Many seem relieved that the plane crash of 12 November looks like an accident, not a terrorist attack. Either way, it's a disaster for America's national psyche.

Jennie Bristow

Topics Politics

‘Oh my God, not again.’ Two UK tabloid newspapers splashed this headline across their front pages, claiming that this was the phrase on every American’s lips as the American Airlines Airbus crashed into the New York suburb of Queens, two months and one day after the terrorist attacks on the World Trade Center and Pentagon.

It soon transpired that this was unlikely to be a terrorist attack happening again, but rather a tragic accident, and a grotesque coincidence. As evidence mounted of a mechanical failure, you could almost hear the collective sighs of relief. In an article headlined ‘Fliers take solace in absence of apparent ties to terrorism’, the New York Times quoted Sharon Romano, who was buying tickets for a Caribbean cruise at Logan International Airport in Boston. ‘Accidents happen’, she said. ‘But you don’t want another terrorist attack again.’ (1)

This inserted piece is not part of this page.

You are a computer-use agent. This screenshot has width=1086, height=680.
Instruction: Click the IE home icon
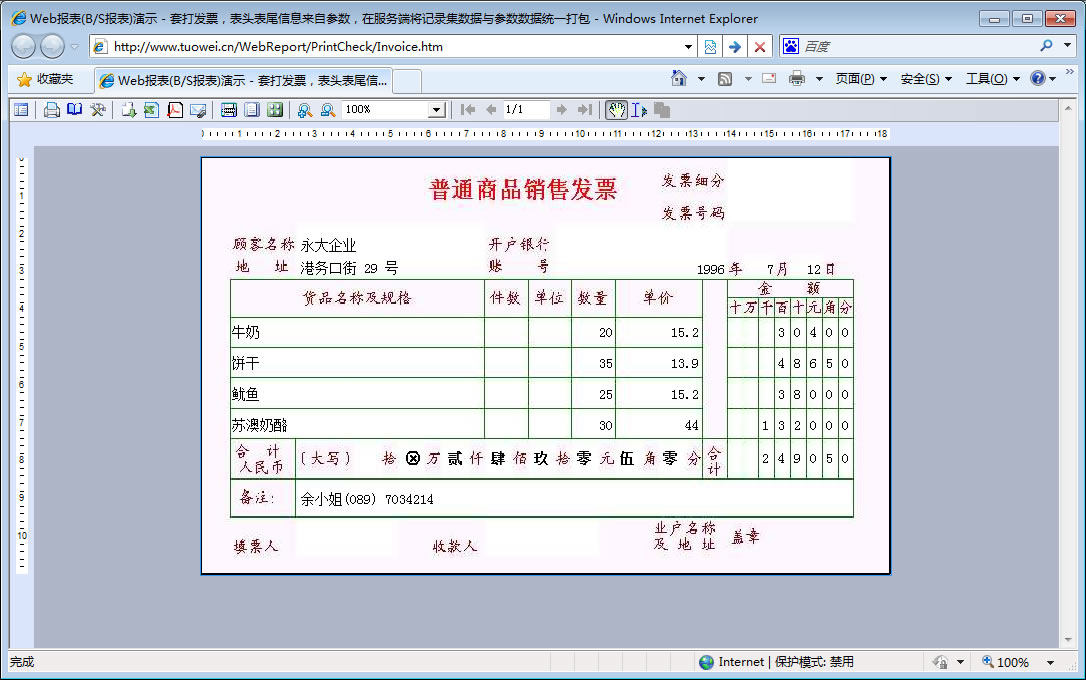tap(679, 79)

Given the nature of the attacks of 11 September, and the subsequent measures taken by the US government to prevent similar attacks, it is understandable that many Americans would prefer that something – anything – other than terrorism caused the tragedy of 12 November. But in terms of the impact on the national psyche, it doesn’t really make much difference whether the crash was caused by bin Laden or by problems with the plane itself. The fear-ball that has been sweeping through the USA since 11 September will gather momentum whatever its most recent provocation – and slowing it down will be no easy task.

The death toll of 11 September was huge; and at 266 and rising, the bodycount of 12 November is horrendous too. But the impact of both events has gone far beyond the initial grief provoked by the deaths. Within days of 11 September, the terrorist attacks came to symbolise the end of what some have described as American innocence – the intrusion of terror right into the heart of US society. The subsequent anthrax attacks deepened the suspicion that anybody, anywhere, could perpetrate such terror, and the sense of vulnerability springing from the sense that anybody, anywhere – from journalists to postal workers, from Florida to Washington – could be a target.

Coming on top of all of this, the crash in Queens will soon come to symbolise the extent to which the safe, smooth running of everyday life can no longer be taken for granted. This accident, burned into the American mind, gives focus to an existing fear that danger lurks around every corner, and that the most routine aspects of life should be treated with apprehension and caution.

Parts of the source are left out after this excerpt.